Though the last few days have been better, I have not been the best blogger recently. I rocked that 31 Ways to Speak Love in October but then sorta took a nosedive into oblivion and haven’t kept up well.
So. Here’s why.
This fall was busy, in a lot of great ways. Speak Love released, Girls of Grace had an awesome and crazy fall, and I traveled a ton. I’m pretty good at the hustle of my job most days, until it ends.
Then I fall apart.
It happened last fall, so I was more prepared for it- the exhaustion when the career train slows down.
But last month? A lot of things fell apart, to be real.

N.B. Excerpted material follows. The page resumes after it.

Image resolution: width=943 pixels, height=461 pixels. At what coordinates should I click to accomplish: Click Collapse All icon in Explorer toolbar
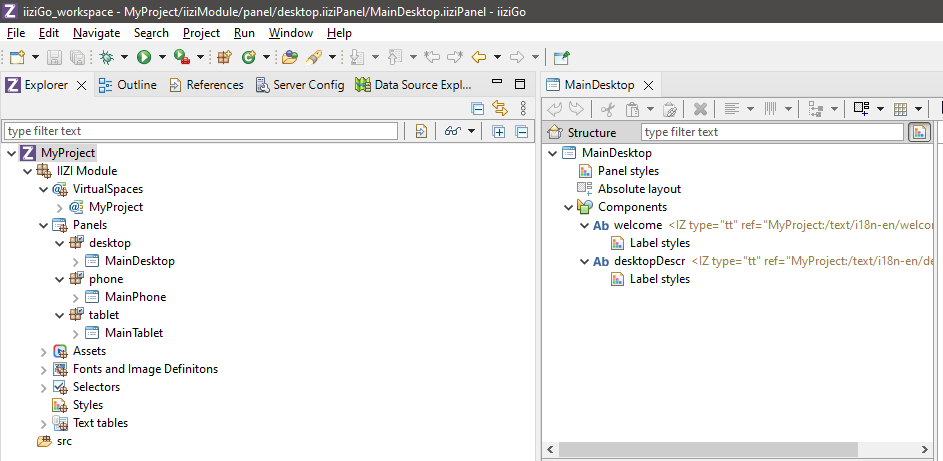(x=478, y=109)
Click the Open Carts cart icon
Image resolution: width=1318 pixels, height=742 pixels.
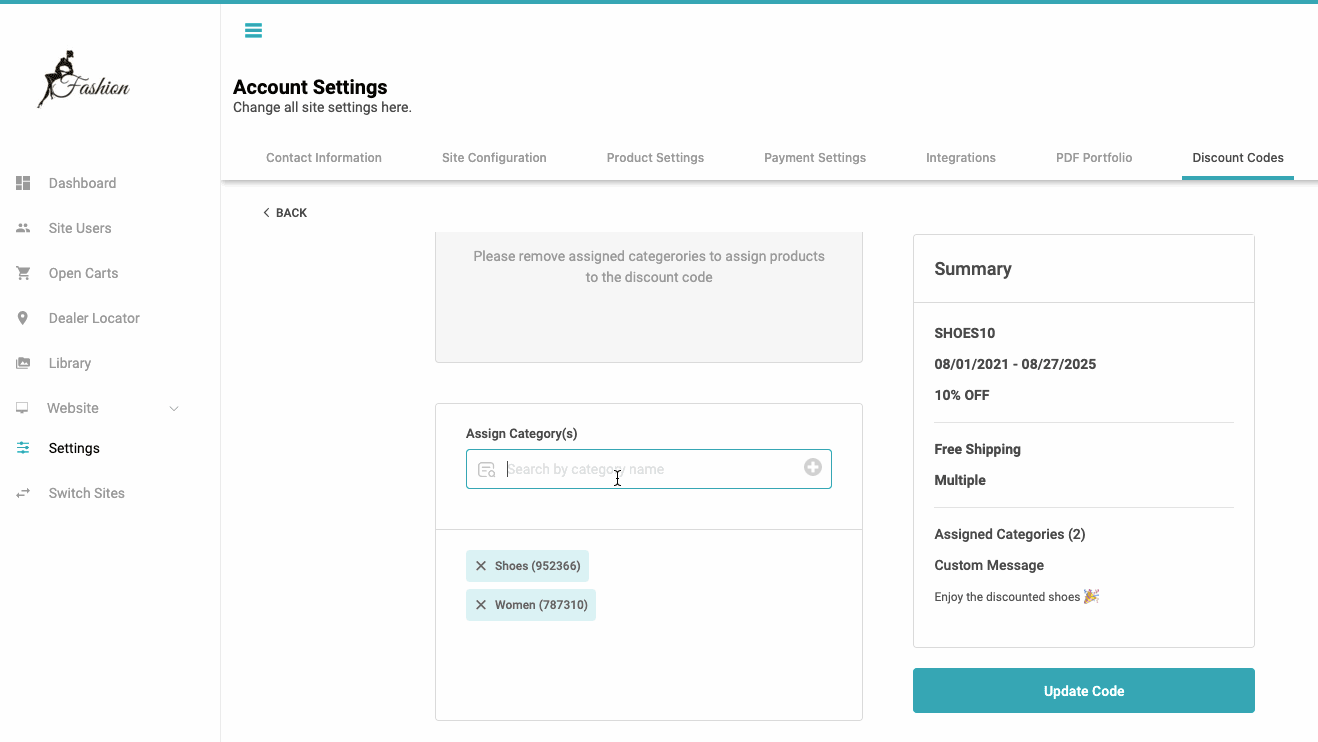[x=23, y=273]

And the last few weeks have mostly looked like me sitting on my bedroom floor surrounded by invisible pieces of things that have shattered not knowing where to start cleaning or repairing. Internally, externally, relationally, personally, professionally. And I had been working so hard through the fall months that when it all stopped, I was deeply tired. And broken.
Things weren’t okay.
I got quiet.
I slept too much.
My hair started falling out.
November was no bueno.
And when you’re smack in the middle of that, it’s hard to write about. Journal about. Pray about. Talk about.

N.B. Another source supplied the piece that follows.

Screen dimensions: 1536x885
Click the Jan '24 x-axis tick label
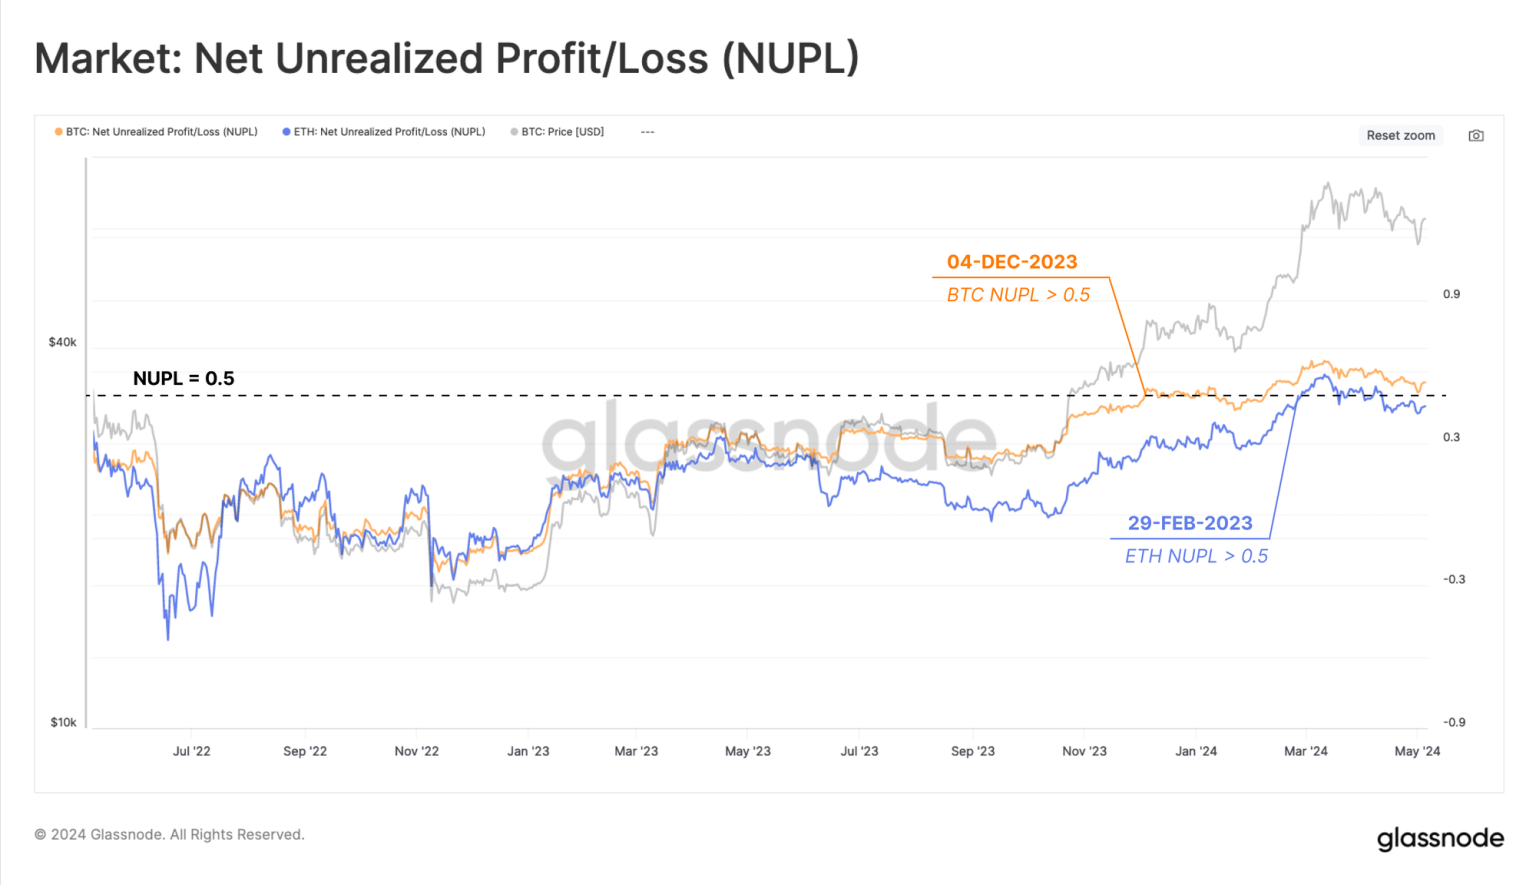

Over the summer, for a totally unrelated reason, I started seeing a counselor. Early in September, when the situation that sent me there in the first place cleared up, she said, “what do we talk about now?” I was like, “well, I’m about to travel a lot, sometimes that’s hard on me, so… let’s go on maintenance mode- once a month, maybe?”
And then November.
And maintenance mode became HELP ME mode.
And without counseling and my people and their prayers, I’m not kidding that maybe those last few weeks would have sunk me. That’s a quote from the counselor. And I believe her.
God knew. And He made a way- between a wise unbiased voice and a few dear friends who knew it all- for me.
. . . . .
Man, this job I have as an author and speaker is so great and so hard. Do I tell you that enough? Or that I screw things up because I can be selfish and self-centered and fearful and worried? Or do I just make it look like a blast all the time? It is- it is so fun and I’m so grateful- but y’all, I haven’t been as plugged into Jesus like I could have been and the battle has been real and I have been losing. And it has been hard.
But I have not been abandoned.
I am not alone.
And we all go through stuff.
Welcome to life as a human.
. . . . .
For about two years, I’ve been asking God for some specific breakthroughs in some areas of my life- for myself and for people that I love. And last month, deep in my knower, I felt like God whispered, “if you want a breakthrough, things have to break.”
I believe Him.
I believe this is Him.
We don’t struggle without purpose. We don’t fight without a mission.
I don’t know if this is a reminder for you or a weird insert into your Advent season, but mainly I wanted you guys to know that I haven’t forgotten you and I don’t just care about book stuff and I want to tell you the silly and fun and weird of my every day, as this blog was born to do.
So thanks for being here. Sorry it’s been quieter than normal.